そういった間違いをしない為にも知性が必要になります。相手が信用出来るかどうか。自身が現状の環境とズレた解釈をしていないかなどを知る為にはより状況を詳細に知ろうとする性質が必要になります。逆に言えば、知性を成長させなければ容易く錯覚し、また、錯覚させる事が出来るという事になり、利己益のみを求める者はその状況を作り出そうとし、環境から変えていこうとします。知性を得させたくなければ知性を高める機会を与えなければ良く、機会を与えたくなければ知性を高める為の機会を得る事が出来る環境を与えなければ良く、そして社会の規模が大きくなれば低い知性ではその社会で行われている出来事の全てを知る事が出来ず、そこに存在する概念がなぜそうなっているかの判断が出来ない為に誰かによって意図的に改ざんされている事実を知る事が出来ません。しかし自身では間違っていない行動をしているつもりになれ、しかし実際は誰かの意図した結果になる様に改ざんされた概念やルールを用いて行動する為に悪事に加担している可能性があり、結果として犯罪集団の共犯になっている場合があります。」


エールトヘンは締めくくる。


「もし権力者が利己益を求めて行為する様になればそれだけ大きな影響力を持った者が社会を自身の都合で改悪していく様になります。その際に民衆は自身の支持する権力者若しくは従う権力者が間違った事をしていないかを判断出来る必要があります。お嬢様は貴族です。貴族は封建制で領地を支配し大きな権力を持ち領民を自由に扱えます。その際に自身の知性が足りなければ社会のルールを潰し利己益を求める様な行為をする可能性があります。また、利己益を求める者達に騙され社会のルールを潰す可能性もあります。全ての領民や領民以外の者達と関わる中で全ての悪事に完璧に対応する事は難しくなります。その時、自身に従う者達の知性が高ければ、悪事を見破り助言をしてくれる可能性が高くなります。そうしてセーフティーネットを設ける事でリスクを減らし、貴族は自身の生活と領地を守り、そしてその恩恵として領民は生活の安定を得られるというスパイラルアップが、生存競争を制御できなければ必要になってきます。また封建制でなくとも共和制でも民主主義でも社会主義でも全体主義でも、権力者が徐々に改悪しながら利己益を得ようとした際に、民衆の知性が高ければその悪事を指摘する事が出来、知性の低い者が少なければ少ないほど権力者の悪事に加担しない状況を作り出すことが出来ます。自らの知性も高め、自身に関係する者達の知性を高める為には普段からの習慣とそれを維持出来る環境が必要になります。その環境を整える為にも能力が必要になりますので、さぁ、今日も頑張りましょう。」


-->同じ社会に居る者を支え合う前提があるとすれば、その女性が他の男性と結婚出来ずに生活出来なくなる恐れがありしかし誰かが支えなければならないとすれば、その原因を作った者に責任が発生するのは当然とも言えます。

<--イスラムで女性の顔を布で覆っているのと似たようなものです。顔を隠していない女性を襲って奪う男達が居て、その男達への対策として布で顔を隠し、「身内でない者がその女性の顔を見たら妻にしなければならない」と言うルールを作って女性が奪い去られるのを防いだ、という根拠があります。

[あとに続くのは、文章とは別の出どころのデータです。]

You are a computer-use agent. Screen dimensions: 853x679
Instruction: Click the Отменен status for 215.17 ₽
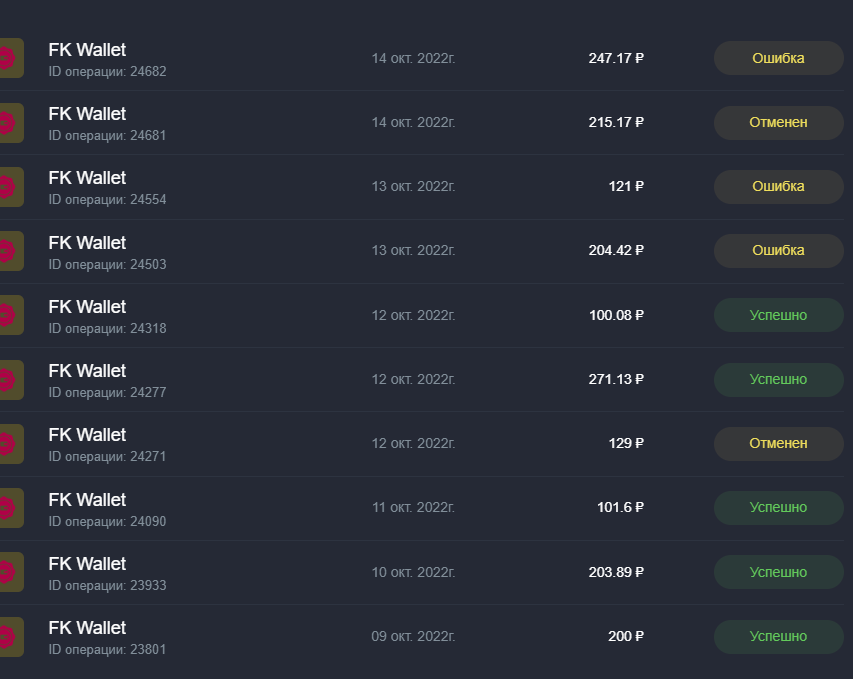[x=778, y=122]
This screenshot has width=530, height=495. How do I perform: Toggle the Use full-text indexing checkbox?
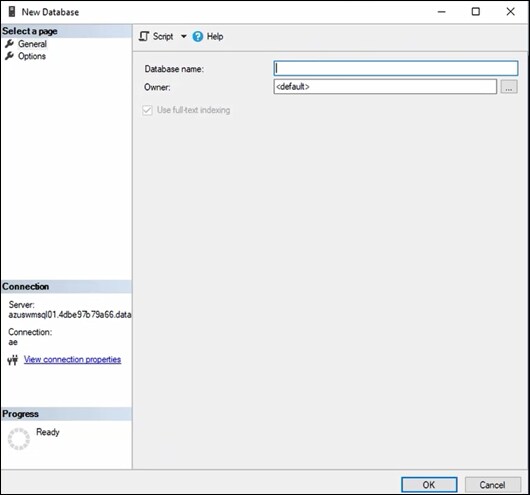[147, 110]

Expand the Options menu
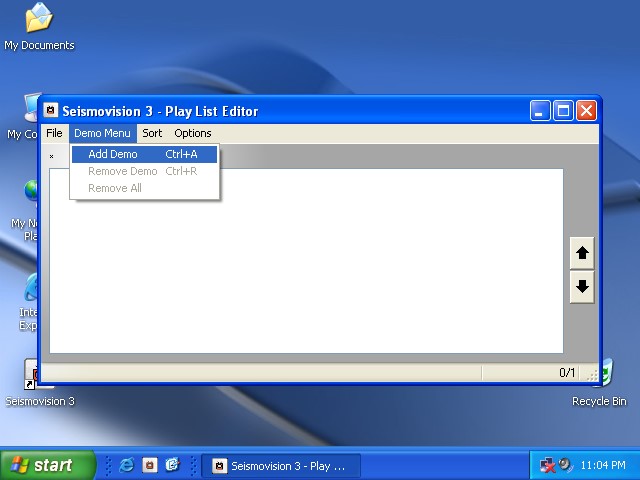193,133

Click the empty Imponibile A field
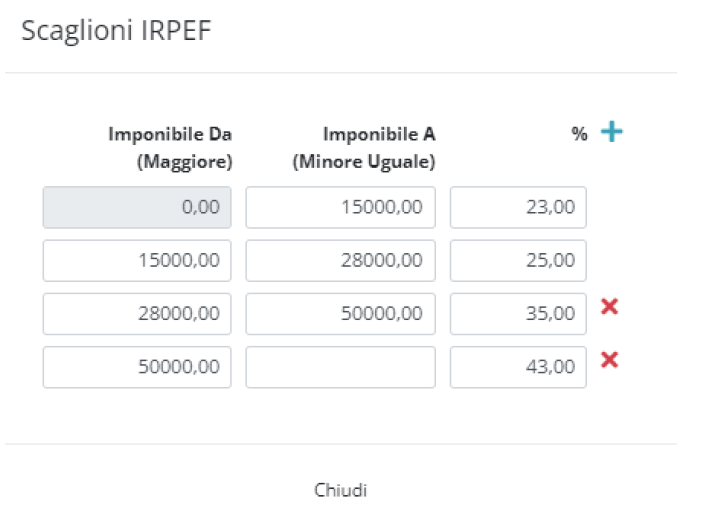(340, 367)
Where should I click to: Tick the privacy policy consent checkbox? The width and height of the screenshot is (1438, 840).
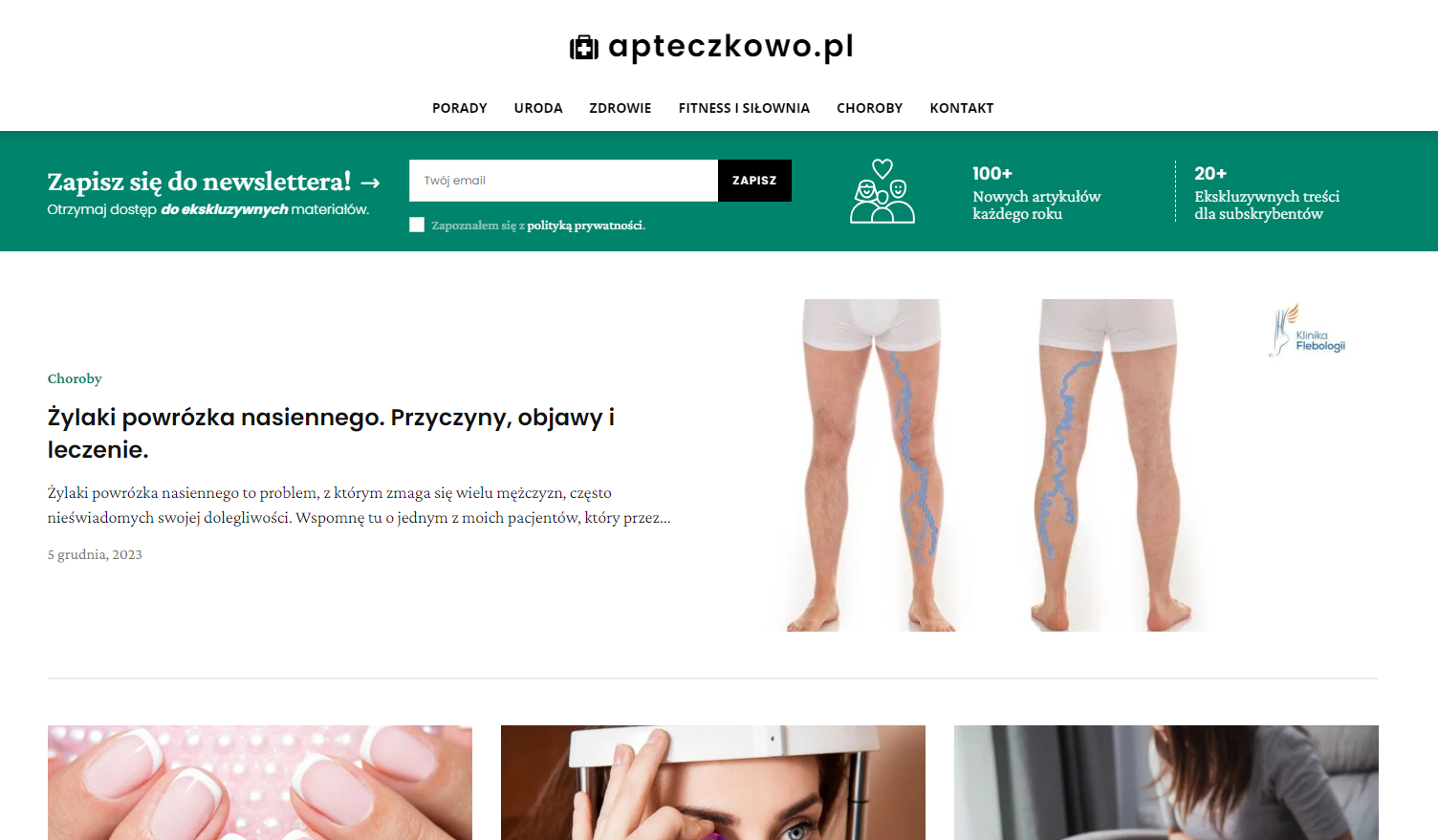click(417, 225)
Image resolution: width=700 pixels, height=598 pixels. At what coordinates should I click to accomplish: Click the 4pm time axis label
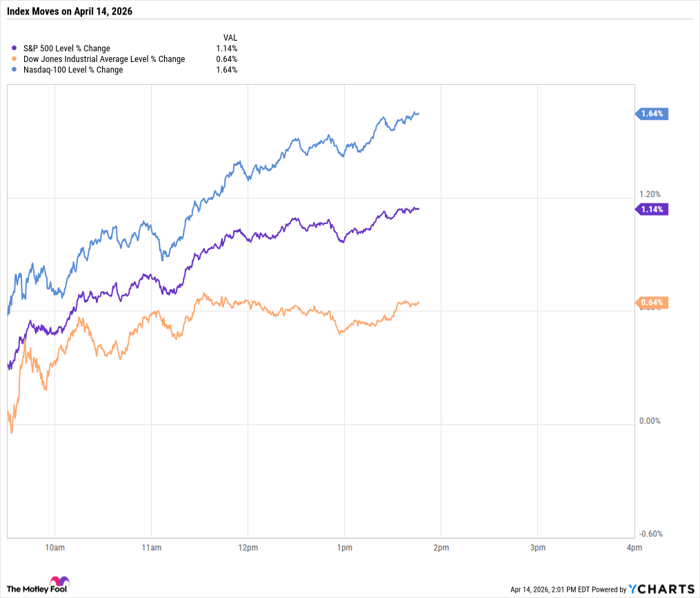633,548
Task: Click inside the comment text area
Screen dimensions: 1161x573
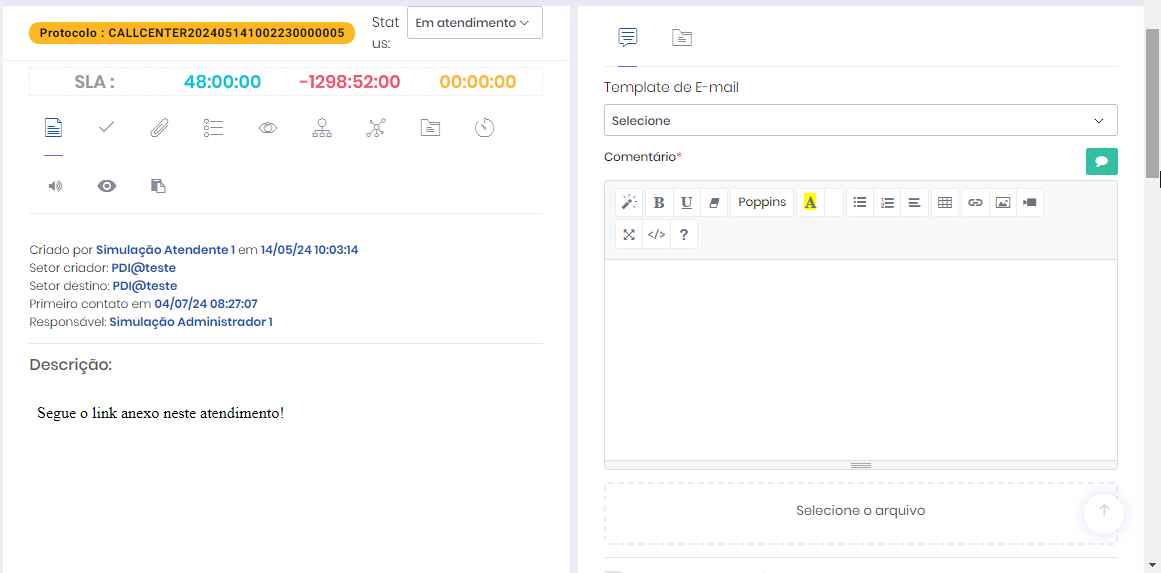Action: point(860,360)
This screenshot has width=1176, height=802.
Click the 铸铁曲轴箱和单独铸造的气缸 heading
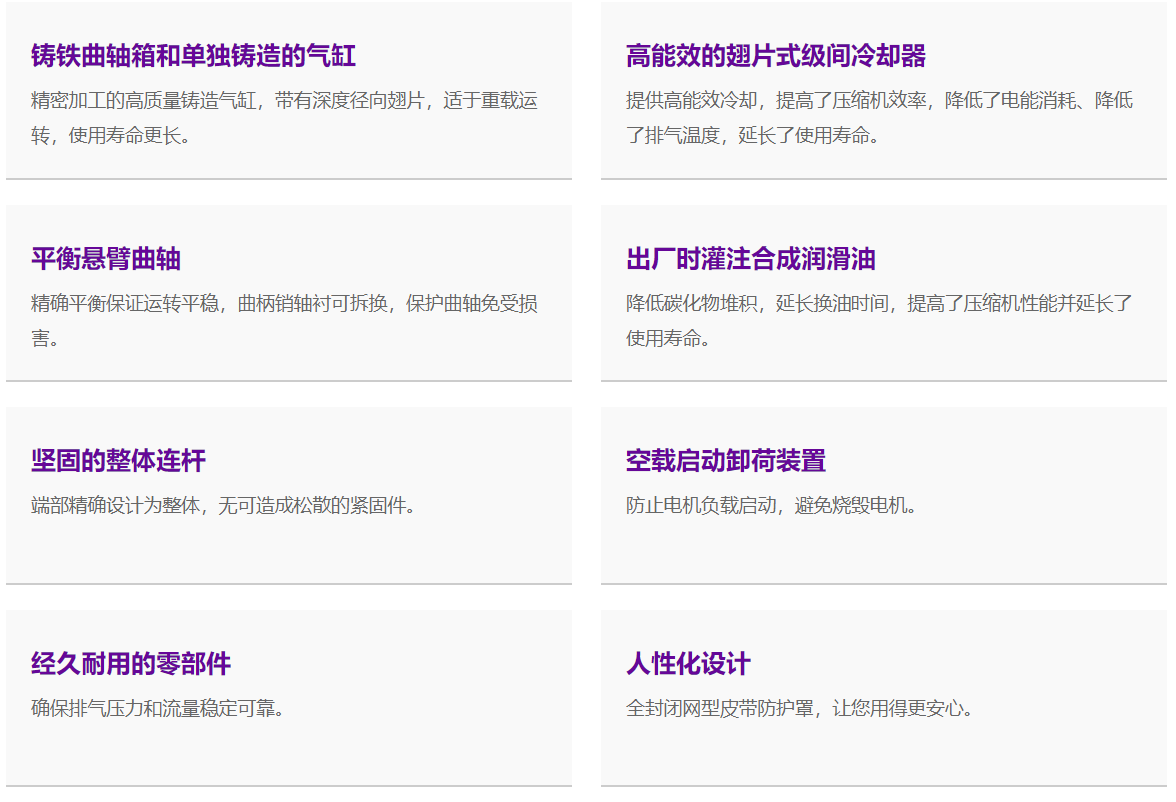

ちなみに私に娘は居ませんが、そこまで厳格に育てるかどうかと言えば悩みます。現状の社会の荒れ方から考えれば、厳しいルールを適用しようとすればするほどに生きにくく不利になります。どんなものも簡単に手っ取り早く改善出来るなんてことはなく、そんなものは子供の見る夢でしかありません。ですので程良くルールを適用し更にその先に続くだけのルールも教え込んで改善出来る様にする程度で留めるでしょう。その匙加減が難しいですが。現状をしっかり把握してそこから着実に改善させるしかなく、タナボタや玉の輿といった博打をさせる様な真似は子供を追い詰めているのと同じなので親のする事ではありません。親が失敗した時の責任を取るのであれば別ですが。